Mindfulness implies a non-judgemental acceptance of what one is experiencing in the present moment – whatever that emotion, thought or feeling may be. Instead of ruminating on things that happened in the past, which we can’t change, or worrying about things which might happen in the future over which we have no control, we can learn to accept the present. Neurologist James Austin has shown that this kind of training through meditation can actually change the way your brain works, and Jon Kabat-Zinn extended this to introduce mindfulness to health care.
How do we do something ‘mindfully’ then? A good first step would be to approach a common, everyday activity as if it was the first time you were doing it. This might be eating or drinking something, maybe brushing your teeth, or even doing a household chore. If eating a piece of fruit, for example (as part of a healthy parkour diet, obviously) then imagine you have never seen the fruit before. Examine it carefully: how does it look, how does it smell, what does it feel like? When the time feels right to start eating it, notice how your body knows exactly what actions to perform in what sequence in order to actually consume the fruit. Chew it slowly, noticing the taste and the feel of the fruit, before swallowing it and even perhaps feeling it move down inside you (this is easier with a cold drink!), as your body begins to absorb the fruit and its energy and nutrients.
You might notice when you’ve done this that you weren’t even aware that the time was passing – you were just in the moment. On the other hand, you might have been frustrated and wanted to finish eating it quickly. That’s how we act most of the time, with most activities moment to moment. But if you do manage to just focus on that one activity – and each facet of its experience – then the focus and flow of it can be not only enjoyable but quite liberating too.

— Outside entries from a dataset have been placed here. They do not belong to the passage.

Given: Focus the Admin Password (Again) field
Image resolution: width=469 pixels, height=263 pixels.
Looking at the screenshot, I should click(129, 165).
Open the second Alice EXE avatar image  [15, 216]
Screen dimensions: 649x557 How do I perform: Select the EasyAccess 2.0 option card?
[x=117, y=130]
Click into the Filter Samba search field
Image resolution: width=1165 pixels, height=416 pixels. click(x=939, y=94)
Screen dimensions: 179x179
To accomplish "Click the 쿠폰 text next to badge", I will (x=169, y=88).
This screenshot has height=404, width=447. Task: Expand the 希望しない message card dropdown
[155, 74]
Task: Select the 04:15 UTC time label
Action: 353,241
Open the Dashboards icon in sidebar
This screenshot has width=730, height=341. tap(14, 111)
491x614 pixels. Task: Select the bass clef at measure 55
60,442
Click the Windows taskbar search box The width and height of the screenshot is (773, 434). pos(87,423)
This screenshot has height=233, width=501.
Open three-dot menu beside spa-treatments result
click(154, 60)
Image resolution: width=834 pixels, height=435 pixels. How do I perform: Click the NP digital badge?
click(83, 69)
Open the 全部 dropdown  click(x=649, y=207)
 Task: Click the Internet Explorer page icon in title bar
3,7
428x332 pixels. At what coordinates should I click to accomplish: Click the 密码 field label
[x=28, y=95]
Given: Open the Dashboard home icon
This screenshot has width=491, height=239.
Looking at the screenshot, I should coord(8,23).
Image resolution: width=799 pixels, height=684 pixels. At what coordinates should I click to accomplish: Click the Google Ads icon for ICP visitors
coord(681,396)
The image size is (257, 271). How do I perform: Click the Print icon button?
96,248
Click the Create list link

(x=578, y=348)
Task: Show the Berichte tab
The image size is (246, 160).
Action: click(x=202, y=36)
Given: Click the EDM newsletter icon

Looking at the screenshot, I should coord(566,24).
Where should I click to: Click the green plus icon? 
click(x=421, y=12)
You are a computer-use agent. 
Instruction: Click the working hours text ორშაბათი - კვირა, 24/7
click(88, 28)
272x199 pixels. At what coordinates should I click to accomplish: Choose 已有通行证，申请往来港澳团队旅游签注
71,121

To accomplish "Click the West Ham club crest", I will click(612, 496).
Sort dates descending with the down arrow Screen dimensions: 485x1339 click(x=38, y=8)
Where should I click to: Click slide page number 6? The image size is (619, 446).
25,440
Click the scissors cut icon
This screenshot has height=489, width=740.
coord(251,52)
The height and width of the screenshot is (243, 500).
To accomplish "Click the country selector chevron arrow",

To me, parkour could and should be an inherently mindful activity. Not in the sense of always moving slowly and deliberately, or you’d never make that wall run with enough momentum. Rather, I mean that as an activity it demands focus and concentration, and we can easily lose ourselves in that moment. But that’s not all. Because parkour is a sensation-rich activity, full of movement, touch, texture, sound, emotion and thought, bringing a mindful approach to parkour might allow us to experience those sensations even more fully, and to immerse ourselves in the activity even more than we already do. If you’re finding that you sometimes struggle to concentrate in your training, try making a few movements mindfully. Try to notice what the textures of the surfaces you’re in contact with are like. Try to notice what you’re feeling inside as you move – apprehension, pleasure, adrenaline? What sensations are you aware of in your joints and muscles? How fast and deeply are you breathing? What thoughts do you notice going through your mind? Look at the obstacle you’ve just moved over as if you never saw it before, and move over it again.
It’s probably not realistic to do everything mindfully – sometimes we need to act quickly and automatically to get stuff done depending on what’s happening around us. But taking time from the day to approach one or two tasks mindfully can be a really good way to give your brain a break from its usual cycle of stress and anxiety. Try giving it a go with your parkour, and see what happens.